=== ABOUT THIS TASK ===
Please output the records below word for word and omit the pictures.
(INPUT begins)
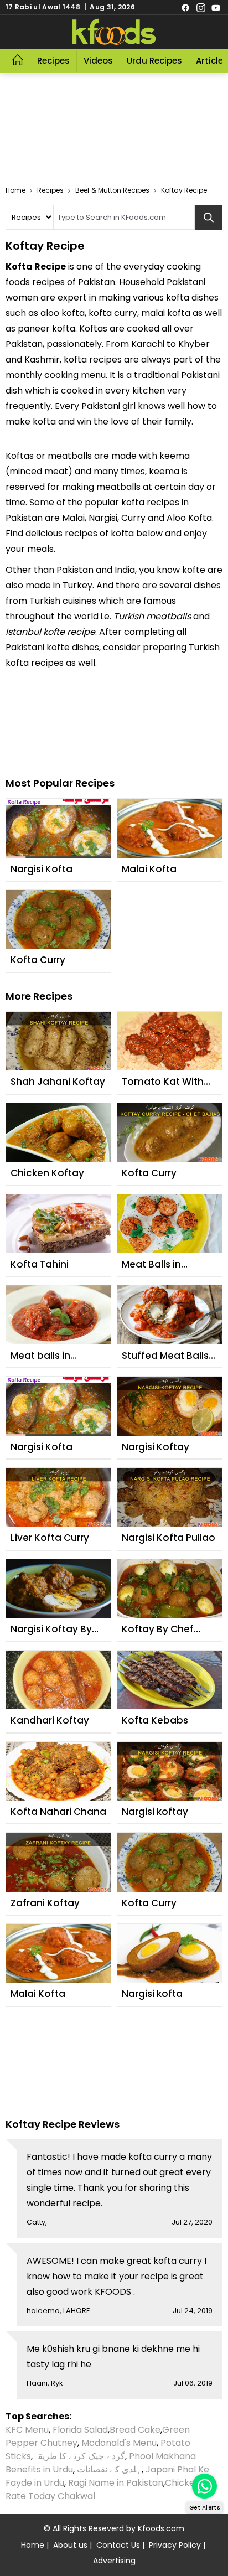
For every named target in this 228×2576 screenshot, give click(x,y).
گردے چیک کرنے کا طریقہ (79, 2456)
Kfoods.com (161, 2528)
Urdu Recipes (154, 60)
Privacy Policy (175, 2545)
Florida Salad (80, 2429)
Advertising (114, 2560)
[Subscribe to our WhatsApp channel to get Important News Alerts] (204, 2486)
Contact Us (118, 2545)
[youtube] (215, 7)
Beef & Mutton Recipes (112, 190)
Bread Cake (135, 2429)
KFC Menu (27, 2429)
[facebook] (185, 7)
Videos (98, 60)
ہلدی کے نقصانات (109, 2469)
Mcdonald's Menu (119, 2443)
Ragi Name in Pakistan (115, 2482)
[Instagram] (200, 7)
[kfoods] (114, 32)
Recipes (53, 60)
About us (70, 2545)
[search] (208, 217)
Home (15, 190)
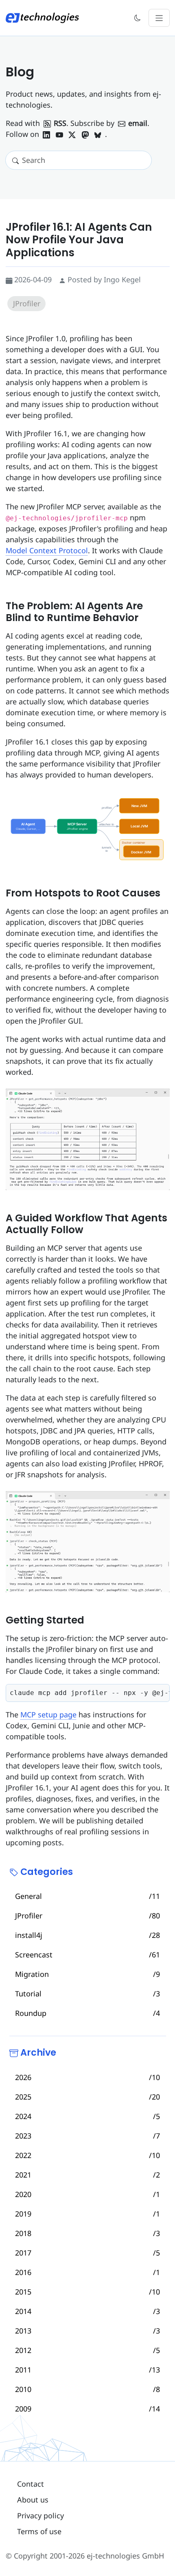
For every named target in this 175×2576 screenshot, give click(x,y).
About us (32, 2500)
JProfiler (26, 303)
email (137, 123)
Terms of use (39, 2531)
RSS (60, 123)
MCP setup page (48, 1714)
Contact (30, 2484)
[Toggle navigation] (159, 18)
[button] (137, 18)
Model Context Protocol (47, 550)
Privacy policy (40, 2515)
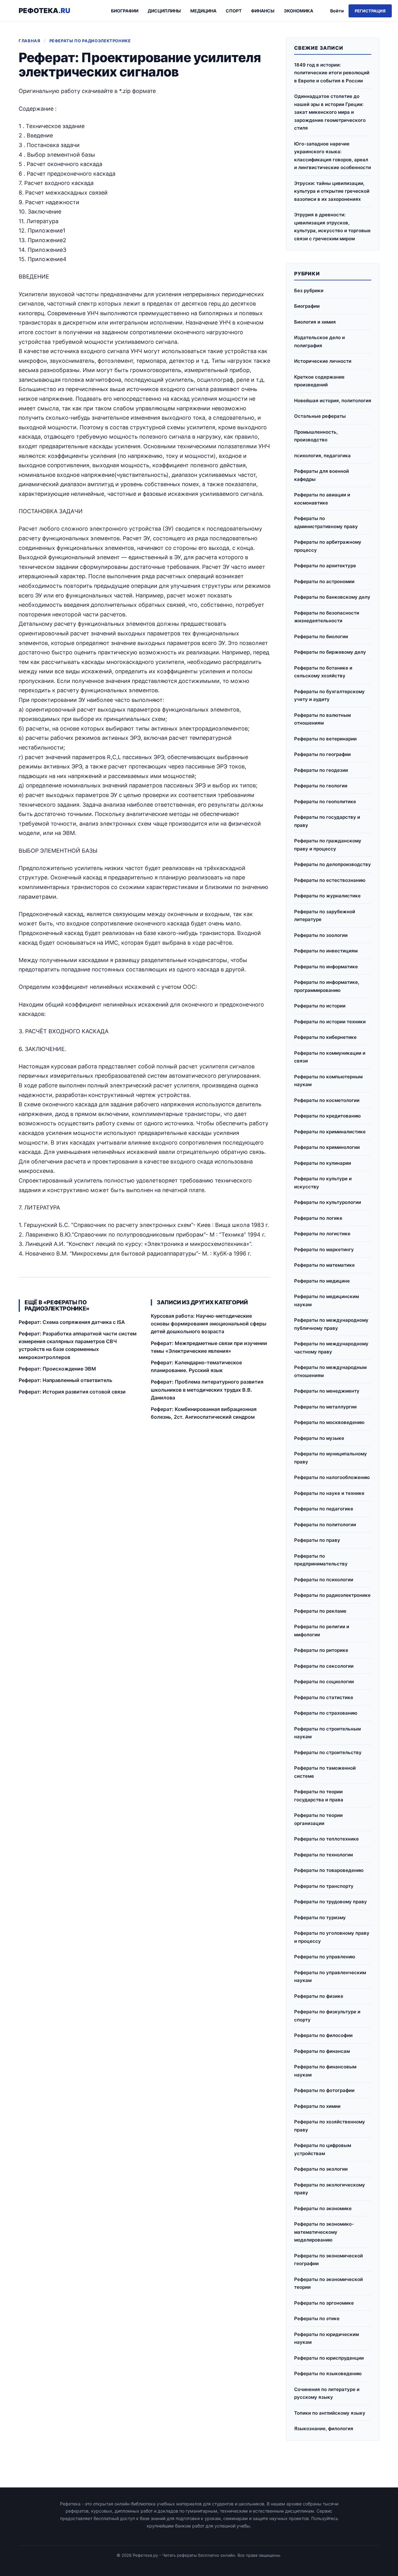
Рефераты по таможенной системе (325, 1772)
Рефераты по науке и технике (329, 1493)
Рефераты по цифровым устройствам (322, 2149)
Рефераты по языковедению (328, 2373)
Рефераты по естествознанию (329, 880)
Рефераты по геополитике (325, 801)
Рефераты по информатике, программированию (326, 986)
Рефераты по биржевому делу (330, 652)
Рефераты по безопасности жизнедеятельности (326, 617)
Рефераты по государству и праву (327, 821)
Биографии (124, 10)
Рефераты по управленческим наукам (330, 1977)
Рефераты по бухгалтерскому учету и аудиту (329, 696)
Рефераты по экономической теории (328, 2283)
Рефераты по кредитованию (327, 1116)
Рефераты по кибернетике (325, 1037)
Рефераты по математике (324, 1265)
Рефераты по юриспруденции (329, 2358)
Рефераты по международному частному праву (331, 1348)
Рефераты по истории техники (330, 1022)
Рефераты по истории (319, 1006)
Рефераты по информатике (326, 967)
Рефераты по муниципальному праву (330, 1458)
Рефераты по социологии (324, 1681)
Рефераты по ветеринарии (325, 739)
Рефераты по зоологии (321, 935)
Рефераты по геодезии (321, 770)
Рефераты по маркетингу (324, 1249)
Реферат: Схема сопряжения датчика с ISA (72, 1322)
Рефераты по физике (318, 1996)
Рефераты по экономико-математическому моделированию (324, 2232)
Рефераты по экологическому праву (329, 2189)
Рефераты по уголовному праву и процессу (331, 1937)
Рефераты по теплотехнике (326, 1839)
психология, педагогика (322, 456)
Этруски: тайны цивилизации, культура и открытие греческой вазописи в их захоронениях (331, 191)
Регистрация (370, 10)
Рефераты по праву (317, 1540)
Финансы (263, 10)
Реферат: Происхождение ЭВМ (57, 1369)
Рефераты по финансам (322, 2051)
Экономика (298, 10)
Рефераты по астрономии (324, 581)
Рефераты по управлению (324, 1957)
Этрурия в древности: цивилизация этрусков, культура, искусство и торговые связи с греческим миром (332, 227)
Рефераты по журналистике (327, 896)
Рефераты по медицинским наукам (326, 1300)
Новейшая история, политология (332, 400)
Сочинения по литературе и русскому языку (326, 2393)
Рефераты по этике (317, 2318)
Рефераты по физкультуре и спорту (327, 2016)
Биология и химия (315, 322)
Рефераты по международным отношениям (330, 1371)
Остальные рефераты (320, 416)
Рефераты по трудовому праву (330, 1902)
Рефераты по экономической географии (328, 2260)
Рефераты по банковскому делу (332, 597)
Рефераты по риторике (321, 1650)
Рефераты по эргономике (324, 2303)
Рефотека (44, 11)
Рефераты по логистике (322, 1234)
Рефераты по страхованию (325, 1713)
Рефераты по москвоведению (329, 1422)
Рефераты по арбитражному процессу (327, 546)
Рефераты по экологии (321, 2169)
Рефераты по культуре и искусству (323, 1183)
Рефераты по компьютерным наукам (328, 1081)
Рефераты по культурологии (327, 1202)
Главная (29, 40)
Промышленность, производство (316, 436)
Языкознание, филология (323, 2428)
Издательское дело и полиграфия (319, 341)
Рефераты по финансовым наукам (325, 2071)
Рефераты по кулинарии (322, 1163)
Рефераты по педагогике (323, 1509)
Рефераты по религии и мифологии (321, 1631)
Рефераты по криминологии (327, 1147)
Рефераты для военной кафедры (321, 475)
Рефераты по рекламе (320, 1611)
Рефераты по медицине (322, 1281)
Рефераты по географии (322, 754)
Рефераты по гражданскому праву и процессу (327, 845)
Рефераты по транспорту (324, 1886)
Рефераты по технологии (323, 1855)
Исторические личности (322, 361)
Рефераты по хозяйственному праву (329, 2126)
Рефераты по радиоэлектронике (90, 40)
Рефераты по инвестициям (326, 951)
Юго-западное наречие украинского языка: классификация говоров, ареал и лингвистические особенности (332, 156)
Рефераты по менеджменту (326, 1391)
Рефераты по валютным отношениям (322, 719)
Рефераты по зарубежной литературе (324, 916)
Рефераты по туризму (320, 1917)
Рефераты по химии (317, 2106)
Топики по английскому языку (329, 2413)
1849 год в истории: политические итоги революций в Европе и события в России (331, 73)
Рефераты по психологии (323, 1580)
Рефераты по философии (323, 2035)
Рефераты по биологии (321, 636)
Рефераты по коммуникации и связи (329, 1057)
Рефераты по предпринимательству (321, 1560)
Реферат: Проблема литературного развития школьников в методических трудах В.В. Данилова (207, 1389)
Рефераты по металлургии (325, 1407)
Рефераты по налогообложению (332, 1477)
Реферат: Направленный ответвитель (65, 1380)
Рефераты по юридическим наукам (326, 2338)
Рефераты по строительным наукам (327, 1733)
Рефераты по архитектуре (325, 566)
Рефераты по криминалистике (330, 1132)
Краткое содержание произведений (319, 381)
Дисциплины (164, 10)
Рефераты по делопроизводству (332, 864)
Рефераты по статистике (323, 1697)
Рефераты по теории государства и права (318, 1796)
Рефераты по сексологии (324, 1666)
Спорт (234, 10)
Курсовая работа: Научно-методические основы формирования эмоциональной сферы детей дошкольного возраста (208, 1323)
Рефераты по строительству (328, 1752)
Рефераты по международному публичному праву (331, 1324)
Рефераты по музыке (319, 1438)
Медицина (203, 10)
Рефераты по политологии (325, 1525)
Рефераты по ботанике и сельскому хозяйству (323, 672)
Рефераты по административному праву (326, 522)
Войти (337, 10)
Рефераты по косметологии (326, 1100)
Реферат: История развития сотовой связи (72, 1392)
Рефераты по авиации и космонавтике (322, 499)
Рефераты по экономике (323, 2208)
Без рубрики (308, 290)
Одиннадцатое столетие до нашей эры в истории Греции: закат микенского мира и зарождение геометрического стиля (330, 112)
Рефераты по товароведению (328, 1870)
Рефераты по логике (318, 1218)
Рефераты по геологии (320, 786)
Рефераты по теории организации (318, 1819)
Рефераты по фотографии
(INPUT ends)
=== TASK ANSWER ===
For every named target in this 228×2576 screenshot, give click(x,y).
گردے چیک کرنے کا طریقہ (79, 2456)
Kfoods.com (161, 2528)
Urdu Recipes (154, 60)
Privacy Policy (175, 2545)
Florida Salad (80, 2429)
Advertising (114, 2560)
[Subscribe to our WhatsApp channel to get Important News Alerts] (204, 2486)
Contact Us (118, 2545)
[youtube] (215, 7)
Beef & Mutton Recipes (112, 190)
Bread Cake (135, 2429)
KFC Menu (27, 2429)
[facebook] (185, 7)
Videos (98, 60)
ہلدی کے نقصانات (109, 2469)
Mcdonald's Menu (119, 2443)
Ragi Name in Pakistan (115, 2482)
[Instagram] (200, 7)
[kfoods] (114, 32)
Recipes (53, 60)
About us (70, 2545)
[search] (208, 217)
Home (15, 190)
For every named target in this 175×2576 screenshot, give click(x,y).
About us (32, 2500)
JProfiler (26, 303)
email (137, 123)
Terms of use (39, 2531)
RSS (60, 123)
MCP setup page (48, 1714)
Contact (30, 2484)
[Toggle navigation] (159, 18)
[button] (137, 18)
Model Context Protocol (47, 550)
Privacy policy (40, 2515)
Рефераты по таможенной системе (325, 1772)
Рефераты по науке и технике (329, 1493)
Рефераты по цифровым устройствам (322, 2149)
Рефераты по языковедению (328, 2373)
Рефераты по естествознанию (329, 880)
Рефераты по геополитике (325, 801)
Рефераты по информатике, программированию (326, 986)
Рефераты по биржевому делу (330, 652)
Рефераты по безопасности жизнедеятельности (326, 617)
Рефераты по государству и праву (327, 821)
Биографии (124, 10)
Рефераты по управленческим наукам (330, 1977)
Рефераты по бухгалтерскому учету и аудиту (329, 696)
Рефераты по экономической теории (328, 2283)
Рефераты по кредитованию (327, 1116)
Рефераты по кибернетике (325, 1037)
Рефераты по математике (324, 1265)
Рефераты по юриспруденции (329, 2358)
Рефераты по международному частному праву (331, 1348)
Рефераты по истории техники (330, 1022)
Рефераты по истории (319, 1006)
Рефераты по информатике (326, 967)
Рефераты по муниципальному праву (330, 1458)
Рефераты по социологии (324, 1681)
Рефераты по ветеринарии (325, 739)
Рефераты по зоологии (321, 935)
Рефераты по геодезии (321, 770)
Рефераты по маркетингу (324, 1249)
Реферат: Схема сопряжения датчика с ISA (72, 1322)
Рефераты по физике (318, 1996)
Рефераты по экономико-математическому моделированию (324, 2232)
Рефераты по экологическому праву (329, 2189)
Рефераты по уголовному праву и процессу (331, 1937)
Рефераты по теплотехнике (326, 1839)
психология, педагогика (322, 456)
Этруски: тайны цивилизации, культура и открытие греческой вазописи в их захоронениях (331, 191)
Регистрация (370, 10)
Рефераты по праву (317, 1540)
Финансы (263, 10)
Реферат: Происхождение ЭВМ (57, 1369)
Рефераты по финансам (322, 2051)
Экономика (298, 10)
Рефераты по астрономии (324, 581)
Рефераты по управлению (324, 1957)
Этрурия в древности: цивилизация этрусков, культура, искусство и торговые связи с греческим миром (332, 227)
Рефераты по журналистике (327, 896)
Рефераты по медицинским наукам (326, 1300)
Новейшая история, политология (332, 400)
Сочинения по литературе и русскому языку (326, 2393)
Рефераты по этике (317, 2318)
Рефераты по физкультуре и спорту (327, 2016)
Биология и химия (315, 322)
Рефераты по международным отношениям (330, 1371)
Остальные рефераты (320, 416)
Рефераты по трудовому праву (330, 1902)
Рефераты по экономической географии (328, 2260)
Рефераты по банковскому делу (332, 597)
Рефераты по риторике (321, 1650)
Рефераты по эргономике (324, 2303)
Рефотека (44, 11)
Рефераты по логистике (322, 1234)
Рефераты по страхованию (325, 1713)
Рефераты по москвоведению (329, 1422)
Рефераты по арбитражному процессу (327, 546)
Рефераты по экологии (321, 2169)
Рефераты по культуре и искусству (323, 1183)
Рефераты по компьютерным наукам (328, 1081)
Рефераты по культурологии (327, 1202)
Главная (29, 40)
Промышленность, производство (316, 436)
Языкознание, филология (323, 2428)
Издательское дело и полиграфия (319, 341)
Рефераты по финансовым наукам (325, 2071)
Рефераты по кулинарии (322, 1163)
Рефераты по педагогике (323, 1509)
Рефераты по религии и мифологии (321, 1631)
Рефераты по криминологии (327, 1147)
Рефераты для военной кафедры (321, 475)
Рефераты по рекламе (320, 1611)
Рефераты по медицине (322, 1281)
Рефераты по географии (322, 754)
Рефераты по гражданскому праву и процессу (327, 845)
Рефераты по транспорту (324, 1886)
Рефераты по технологии (323, 1855)
Исторические личности (322, 361)
Рефераты по хозяйственному праву (329, 2126)
Рефераты по радиоэлектронике (90, 40)
Рефераты по инвестициям (326, 951)
Юго-западное наречие украинского языка: классификация говоров, ареал и лингвистические особенности (332, 156)
Рефераты по менеджменту (326, 1391)
Рефераты по валютным отношениям (322, 719)
Рефераты по зарубежной литературе (324, 916)
Рефераты по туризму (320, 1917)
Рефераты по химии (317, 2106)
Топики по английскому языку (329, 2413)
1849 год в истории: политические итоги революций в Европе и события в России (331, 73)
Рефераты по психологии (323, 1580)
Рефераты по философии (323, 2035)
Рефераты по биологии (321, 636)
Рефераты по коммуникации и связи (329, 1057)
Рефераты по предпринимательству (321, 1560)
Реферат: Проблема литературного развития школьников в методических трудах В.В. Данилова (207, 1389)
Рефераты по металлургии (325, 1407)
Рефераты по налогообложению (332, 1477)
Реферат: Направленный ответвитель (65, 1380)
Рефераты по юридическим наукам (326, 2338)
Рефераты по строительным наукам (327, 1733)
Рефераты по архитектуре (325, 566)
Рефераты по криминалистике (330, 1132)
Краткое содержание произведений (319, 381)
Дисциплины (164, 10)
Рефераты по делопроизводству (332, 864)
Рефераты по статистике (323, 1697)
Рефераты по теории государства и права (318, 1796)
Рефераты по сексологии (324, 1666)
Спорт (234, 10)
Курсовая работа: Научно-методические основы формирования эмоциональной сферы детей дошкольного возраста (208, 1323)
Рефераты по строительству (328, 1752)
Рефераты по международному публичному праву (331, 1324)
Рефераты по музыке (319, 1438)
Медицина (203, 10)
Рефераты по политологии (325, 1525)
Рефераты по ботанике и сельскому хозяйству (323, 672)
Рефераты по административному праву (326, 522)
Войти (337, 10)
Рефераты по косметологии (326, 1100)
Реферат: История развития сотовой связи (72, 1392)
Рефераты по авиации и космонавтике (322, 499)
Рефераты по экономике (323, 2208)
Без рубрики (308, 290)
Одиннадцатое столетие до нашей эры в истории Греции: закат микенского мира и зарождение геометрического стиля (330, 112)
Рефераты по товароведению (328, 1870)
Рефераты по логике (318, 1218)
Рефераты по геологии (320, 786)
Рефераты по теории организации (318, 1819)
Рефераты по фотографии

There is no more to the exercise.